Objetivos =
(1) Imprima a parte do trecho dado entre "Inegavelmente, a mensagem" e "os consequentes perigos.", inclusive.
(2) Responda com base no trecho dado:
(a) Entre quais dois reinos Jesus anuncia a transição?
(b) Em que semana estavam quando a cena transcorre no templo?
(c) Quais fenômenos naturais aparecem entre os antigos sinais de fim dos tempos?
(3) Pode reescrever em forma de lista o parágrafo do trecho dado que começa com "Considerando que o famoso templo", mantendo os fatos principais?

Inegavelmente, a mensagem desse texto de hoje está voltada para o fim; mas um fim como finalidade, e não como extermínio. Infelizmente, a maioria das interpretações têm estimulado uma concepção de fim enquanto extermínio, marcado por uma sequência de catástrofes, inculcando medo nas pessoas e levando-as a um fundamentalismo extremo. Na verdade, Jesus está anunciando a transição entre dois reinos: o reino dos homens e o reino de Deus. Obviamente, pelos contrastes entre um e outro reino, essa transição deverá ser marcada por conflitos inevitáveis, tendo em vista que o advento do Reino de Deus pressupõe a superação de tudo o que diz respeito ao reino dos homens. Por isso, Jesus previne e encoraja os seus discípulos para a inevitável tensão no período de transição e os consequentes perigos.
Voltemos, pois, a atenção para o complexo texto que nos é proposto. A cena transcorre nas dependências do templo, ambiente de decepção para Jesus, considerando que, de “casa de oração”, foi transformado em “covil de ladrões”, conforme ele denunciou anteriormente (cf. Lc 19,45-46). Para Ele, era muito doloroso contemplar todas as arbitrariedades que aconteciam naquele ambiente, em nome de seu Amado Pai! Na cena anterior ao episódio de hoje, ele tinha lamentado pela pobre viúva explorada (cf. Lc 21,1-4). Como estavam na semana da páscoa, o templo já estava bastante movimentado pela presença de peregrinos de diversas regiões. Muitos peregrinos, provavelmente, estavam lá pela primeira vez. Por isso, a admiração de alguns com uma construção tão esplêndida (v. 6). E Jesus já estava bastante revoltado com tudo o que tinha visto ali; por isso, foi muito duro ao escutar elogios àquela construção que ao invés de revelar, escondia o verdadeiro rosto de Deus, o seu Pai. Por isso, foi curto e grosso na resposta: “não restará pedra sobre pedra” (v. 6b). Com essa expressão, Ele externa seu total descontentamento com aquela instituição, dizendo que não há nada a se aproveitar dela: deve ser exterminada o quanto antes.
Considerando que o famoso templo de Jerusalém era uma das grandes maravilhas do mundo na época, pela sua imponência e beleza de seus adornos, uma previsão de sua destruição despertava muito espanto e perguntas, como fizeram os interlocutores de Jesus: “Quando acontecerá isso? Qual o sinal de que estas coisas estão para acontecer?” (v. 7). A perguntas desse gênero, Jesus responde com muita cautela e precisão, embora não diga quando, pois não é competência sua, nem se trata de algo relevante. Ele pede, na verdade, para que os discípulos não se apavorem com os acontecimentos que refletem os antigos sinais de fim dos tempos, preditos ao longo da história de Israel pelos antigos profetas: guerras, revoluções e fenômenos naturais como terremotos e pestes (vv. 9, 10, 11). A estes fenômenos e acontecimentos, ele aponta outro perigo: a manipulação de seu nome por falsos pregadores e espertalhões que predizem, sem fundamentação alguma, o final dos tempos e apresentam-se como sabedores das realidades futuras (v. 8b). Ele pede para não nos deixarmos enganar por esse tipo de gente (v. 8a), presente muitas vezes nas comunidades cristãs, infelizmente.

Dados de origem =
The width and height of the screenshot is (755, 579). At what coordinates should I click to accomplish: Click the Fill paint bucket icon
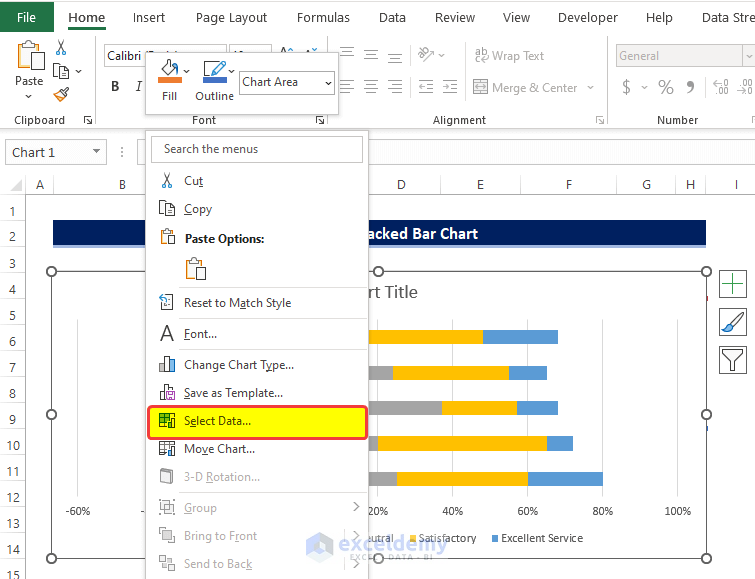[x=169, y=72]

Soluções do exercício =
(1)
Inegavelmente, a mensagem desse texto de hoje está voltada para o fim; mas um fim como finalidade, e não como extermínio. Infelizmente, a maioria das interpretações têm estimulado uma concepção de fim enquanto extermínio, marcado por uma sequência de catástrofes, inculcando medo nas pessoas e levando-as a um fundamentalismo extremo. Na verdade, Jesus está anunciando a transição entre dois reinos: o reino dos homens e o reino de Deus. Obviamente, pelos contrastes entre um e outro reino, essa transição deverá ser marcada por conflitos inevitáveis, tendo em vista que o advento do Reino de Deus pressupõe a superação de tudo o que diz respeito ao reino dos homens. Por isso, Jesus previne e encoraja os seus discípulos para a inevitável tensão no período de transição e os consequentes perigos.

(2)
(a) Entre o reino dos homens e o reino de Deus.
(b) Na semana da páscoa.
(c) Terremotos e pestes.

(3)
- O templo de Jerusalém era uma das grandes maravilhas do mundo na época, por sua imponência e pela beleza de seus adornos. A previsão de sua destruição causava espanto e levou os interlocutores de Jesus a perguntar quando isso aconteceria e qual seria o sinal (v. 7).
- Jesus responde com cautela e precisão, mas não diz quando, pois isso não é de sua competência nem é relevante.
- Ele pede que os discípulos não se apavorem com guerras, revoluções, terremotos e pestes, antigos sinais de fim dos tempos preditos pelos profetas (vv. 9-11).
- Ele aponta outro perigo: falsos pregadores e espertalhões que manipulam seu nome, predizem sem fundamento o final dos tempos e se apresentam como sabedores do futuro (v. 8b).
- Ele pede que não nos deixemos enganar por esse tipo de gente, muitas vezes presente nas comunidades cristãs (v. 8a).